Envy-Free at 51?
May 17, 2012
I’m at the age when I should have stopped looking around to compare myself and my life to anyone else’s, and certainly not to everyone else’s. It’s time (51 is definitely after the supposed watershed moment) for me to rejoice in ME! I am free to discard all thoughts of limitations, weight issues, and life lackings—because, apparently, just getting to this point should be enough of an ego boost to last the rest of my lifetime!
HA!
And the trick’s on me because, unfortunately, this is just one more thing for me to feel bad about having failed: apparently I am the only woman who has failed in the “Look World, No Envy and No Jealousy! I Love My Almost Green Lawn Now That I’m 50!” stage of development.
Woe is me.
It’s not that I haven’t evolved at all, but there’s just no way a lifetime of thinking that I’m the smartest/stupidest/most attractive/least attractive/nicest/meanest woman around can be dismissed, or wished away just because THEY say it should be gone. You see, I’m still dealing with the darn THEYs of the world.
Even writing this has me fraught with comparisons because I am not writing the way I am supposed to. I can’t stay focused for more than ten minutes (I lied, five minutes) before I need to click to see if I have any emails or if there’s some undiscovered news to read. If I were a real writer, I’d focus fully for at least two hours without letting myself be tempted, even by the need to re-re-reheat my coffee. Alas, failure again.

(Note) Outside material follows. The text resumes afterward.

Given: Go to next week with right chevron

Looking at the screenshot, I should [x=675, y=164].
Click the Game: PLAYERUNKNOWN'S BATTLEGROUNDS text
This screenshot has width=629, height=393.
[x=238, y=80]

And what of my being beyond all thoughts of could haves and should haves. I have found in my teeny tiny bit of research that it is the women who have checked off some accomplishments (besides the children, I mean, but that’s not exactly a unique accomplishment) who are able to lay claim to that “universal 50+ trait” of not comparing oneself to any other woman in the room. Is it that I am supposed to be content with not achieving any of the achievements I had dreamed of just because I’m 50+? Does it mean that I’m supposed to be content with whatever it is that I have done and not worry about falling further and further away from what I think I am capable or want I want to do? If that’s the case, doesn’t it assume, sort of, that I have given up, that I am no longer going to push myself because I have done all that I can expect from myself? But I am not ready to throw in any towels—I’m still here and hope to be for a while to come.
The real difference for me, pre and post the dawning of this marvelous age of the new Middle Age, is that I have less of a speak-up suppressor. The hand-over-mouth synchronicity that was there from my teen years to not so very long ago has vanished—POOF! The big mouth I was when I was still wearing dresses and Danskins is back, but the big difference is that in 3rd grade it was just a need to talk constantly, now it’s a need to say what I think—even if it’s not my turn to speak and even if it’s not censured for proper company. The topics are often of the “think but don’t say” variety; it does feel good, I admit, to have overridden the what-will-they-say internal censor.
My skin. Apparently my skin is supposed to be very very comfy right about now, but I look in the mirror and I see that my face is fuller than it’s supposed to be and not as bright as it’s supposed to be. In my mind, I am the woman of my wedding pictures. I was 24 then. I am not now. I’m not even married now. Yet that’s my mind’s image of myself. How the heck am I supposed to change from perception to reality? And, really, are all those other happy-with-their-lawn women really seeing themselves in the here-and-now or are they trying to trick me for someone else’s good? Is it really bad that every time I peek in the mirror I am disappointed that I’m still me, as in puffy-and-tired-faced Laura? Isn’t it, in some sense, a good thing that I am not willing to forsake my hopes and dreams just because I have reached an age milestone?
Why am I feeling bad that I’m not aging the way I’m supposed to?
Is it self-esteem issues, still? Or is it that this magical glory-be-me revelation isn’t something that we all get to share? Perhaps, as in all things, it happens for some while for others it just doesn’t happen with exclamation marks or over tea with my closest, dearest friends since kindergarten.
What’s wrong with a bit of envy? Isn’t it a bit of a driving force? Can everything really be completely internally driven? Do we all become yogi masters when we step over the 50 milestone? Maybe the key is that by this time we have made our own internal recipes where we can adjust what we need with what we have and what we can still get, as opposed to thinking that all’s well, couldn’t be better, I’m where I’m supposed to be without really believing it—or afraid to believe it.